**Given text:**
--- start ---

BACKGROUND OF THE INVENTION
[0002] As integrated circuits become complex and the feature sizes
continue to shrink, it becomes increasingly difficult to form
interconnection patterns exhibiting the requisite circuit speed
with high dimensional accuracy and reliability. Interconnection
technology is constantly challenged to satisfy the ever-increasing
requirements for high density and performance associated with ultra
large scale integration semiconductor devices.
[0003] Instead of applying metal etching and dielectric gap filling
processes to form an interconnection structure, like what the
conventional multilevel interconnection technology did, a damascene
interconnect technology simplify adopts an dielectric etching
process and a metal deposition process to form the interconnection
structure identical to what the conventional multilevel
interconnection technology formed. In other words, to adopt the
damascene interconnect technology for fabricating an
interconnection structure, the conventional metal etching process
which includes more production complexity is not necessary any
more. The manufacturers may benefit from the damascene interconnect
technology more, especially, as the interconnection structure is
made of copper (Cu) rather tan aluminum (Al), hence an etching
process conducted on a copper layer is more complex than that
conducted on an aluminum layer. Accordingly, the damascene
interconnect technology is of critical importance in fabricating a
copper interconnection structure.
[0004] However, the damascene interconnect technology still has
some drawbacks, for example, capper seed of the dielectric gap
filling process may deposit overhead around the opening of the
trenches or vias, so as to adversely affect the gap filling quality
and device yield.
[0005] Therefore, it is necessary to provide an improved method for
fabricating damascene trench structure and the applications thereof
to obviate the drawbacks and problems encountered from the prior
art.
SUMMARY OF THE INVENTION
[0006] One aspect of the present invention is to provide a method
for forming a damascene trench structure, wherein the method
comprises steps as follows: A semiconductor structure having an
inner layer dielectric (ILD) and a patterned hard mask stacked in
sequence is firstly provided, in which a trench extends from the
patterned hard mask downwards into the ILD. Subsequently, the
patterned hard mask is etched in an atmosphere essentially
consisting of nitrogen (N.sub.2) and carbon-fluoride compositions
(C.sub.xF.sub.y).
[0007] In one embodiment of the present invention, the atmosphere
is a non-oxygen (O.sub.2) atmosphere or a non-argon (Ar)
atmosphere. In one embodiment of the present invention, the
atmosphere essentially consists of nitrogen (N.sub.2) and
carbonteraflouride (CF.sub.4). In one embodiment of the present
invention, the atmosphere further comprises helium (He).

--- end ---

**Data:**
--- start ---

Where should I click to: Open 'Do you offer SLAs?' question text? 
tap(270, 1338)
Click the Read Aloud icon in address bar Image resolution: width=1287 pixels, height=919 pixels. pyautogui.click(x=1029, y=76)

--- end ---

**The tasks:**
1. List every bracketed paragraph number that appears in the patent excerpt.
2. Reproduce the passage of the patent excerpt starting at "SUMMARY OF THE" and ending at "a non-argon (Ar)".
3. Condense the paragraph of the patent excerpt that begins "One aspect of the present invention" into a short list of steps, keeping its main facts.

**Correct answers:**
1. [0002], [0003], [0004], [0005], [0006], [0007]

2.
SUMMARY OF THE INVENTION
[0006] One aspect of the present invention is to provide a method
for forming a damascene trench structure, wherein the method
comprises steps as follows: A semiconductor structure having an
inner layer dielectric (ILD) and a patterned hard mask stacked in
sequence is firstly provided, in which a trench extends from the
patterned hard mask downwards into the ILD. Subsequently, the
patterned hard mask is etched in an atmosphere essentially
consisting of nitrogen (N.sub.2) and carbon-fluoride compositions
(C.sub.xF.sub.y).
[0007] In one embodiment of the present invention, the atmosphere
is a non-oxygen (O.sub.2) atmosphere or a non-argon (Ar)

3.
Method for forming a damascene trench structure:
- Provide a semiconductor structure with an inner layer dielectric (ILD) and a patterned hard mask stacked in sequence. A trench extends from the patterned hard mask downward into the ILD.
- Etch the patterned hard mask in an atmosphere consisting essentially of nitrogen and carbon-fluoride compositions.